La galerie SCHACHT Stollen n’est qu’à 11,30 mètres de profondeur à cet endroit, face aux Français. Les Allemands prennent en compte la profondeur atteinte par le travail français voisin (le chantier en cours de la galerie transversale), soit - 12 / - 13 mètres.
La galerie SCHACHT Stollen n’est pas assez profonde à l’endroit visé par la galerie Va !
L’unique solution qui s’offre alors aux Allemands est de creuser un puits pour reprendre l’avantage. Ainsi, au cas où les Français poursuivraient leur avance dans la galerie Va, ils pourront établir une galerie de contre-mine depuis le fond du puits afin de neutraliser l’attaque française.
Les pionniers entament donc la construction d’un puits de 3,66 mètres dans la galerie allemande à l’endroit même où la galerie Va devrait l’atteindre ; ainsi, ils passent d’une profondeur de 11,30 mètres à près de 15 mètres au fond du puits.
Ce puits n’aura pourtant jamais d’utilité et aucun départ de galerie ne prendra naissance dans le fond du puits puisque les Français n’ont en réalité aucune intention d’attaquer la galerie SCHACHT Stollen .
Par ailleurs, nous pouvons attribuer et dater la construction du puits dans la galerie allemandes aux hommes de l’IR94 supervisés par les pionniers du bataillon N°11 au cours d’une période comprise entre fin janvier 1916 et fin mars 1916, sachant que ces 3,66 mètres de puits n’ont dû prendre que quelques jours pour être atteints.
Le 23 mars 1916, la galerie Va va arrêter sa progression vers l’avant au bout de seulement 16 mètres. Comme déjà dit, il n’était pas du tout question d’attaquer la galerie allemande SCHACHT Stollen : elle devait suppléer une autre galerie voisine, afin de réaliser des écoutes souterraines.

En avril 1916, depuis cette nouvelle galerie Va, les Français partiront sur la gauche afin de rejoindre les travaux en cours de la transversale provenant du puits V. La jonction de ces deux chantiers sera réalisée entre le 25 et le 26 juin 1916 à 12 mètres de profondeur.

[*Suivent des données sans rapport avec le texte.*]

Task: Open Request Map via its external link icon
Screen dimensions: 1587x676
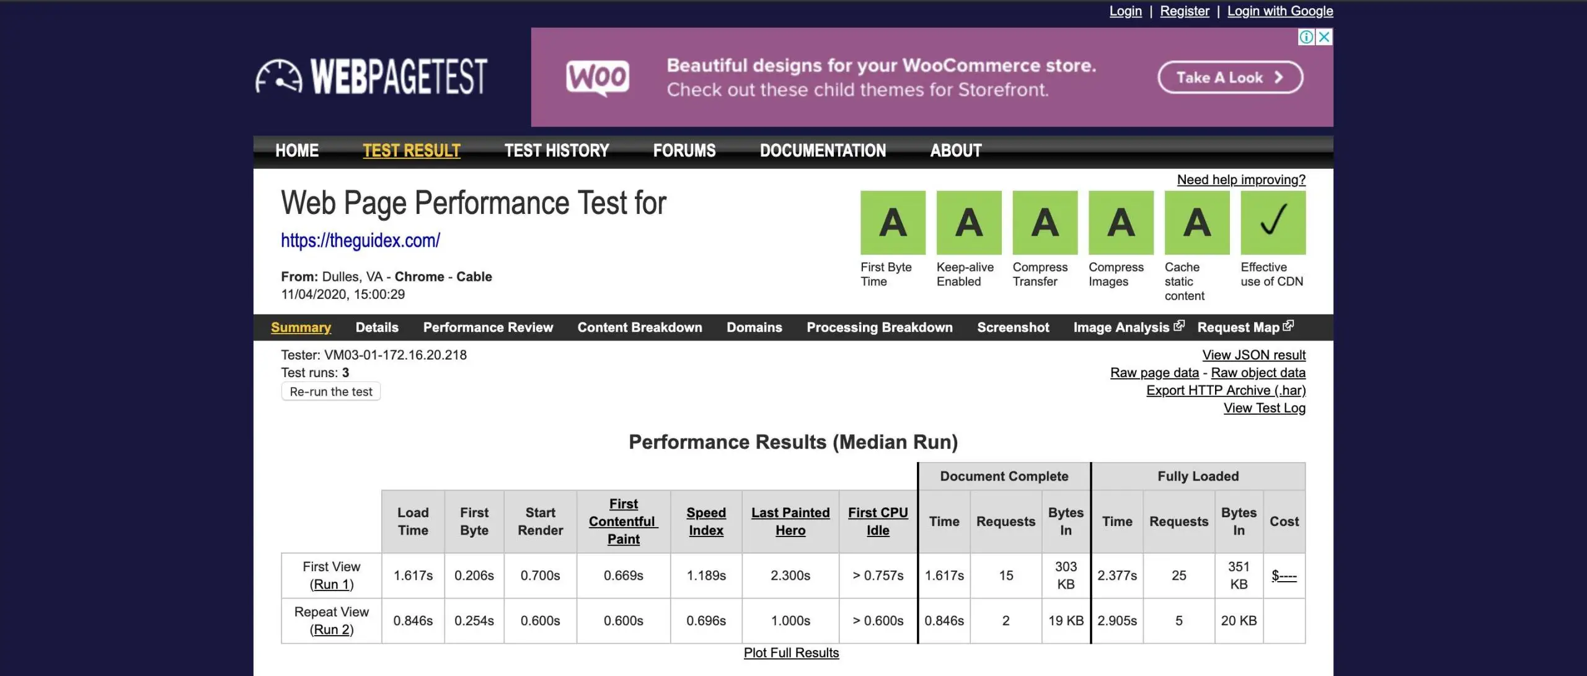Action: coord(1288,325)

Plus aucun bruit de travaux allemands n’est d’ailleurs signalé par les écouteurs français dans la région de SCHACHT Stollen à partir de la fin mai 1916. Les Allemands ont également considéré que les Français effectuaient, là aussi, une galerie transversale depuis cette nouvelle galerie.
Il n’y a donc plus lieu d’ouvrir une galerie au fond du puits de SCHACHT Stollen en direction de la galerie Va, comme il est inutile de poursuivre l’avance de la galerie « ORT » aux environs de - 25 mètres en direction du rameau de droite du puits V.
Les deux galeries françaises V et Va sont désormais reliées entre elles par une longue galerie transversale de 60 mètres de cheminement et aucun travail n’est entrepris depuis cette structure en direction de SCHACHT Stollen
Côté allemand, les écoutes ne révèlent pas non plus de nouveaux chantiers dans leur direction.
C’est une phase défensive qui s’installe donc de l’été 1916 jusqu’au 17 mars 1917, date du retrait des forces allemandes du secteur vers la ligne Hindenburg.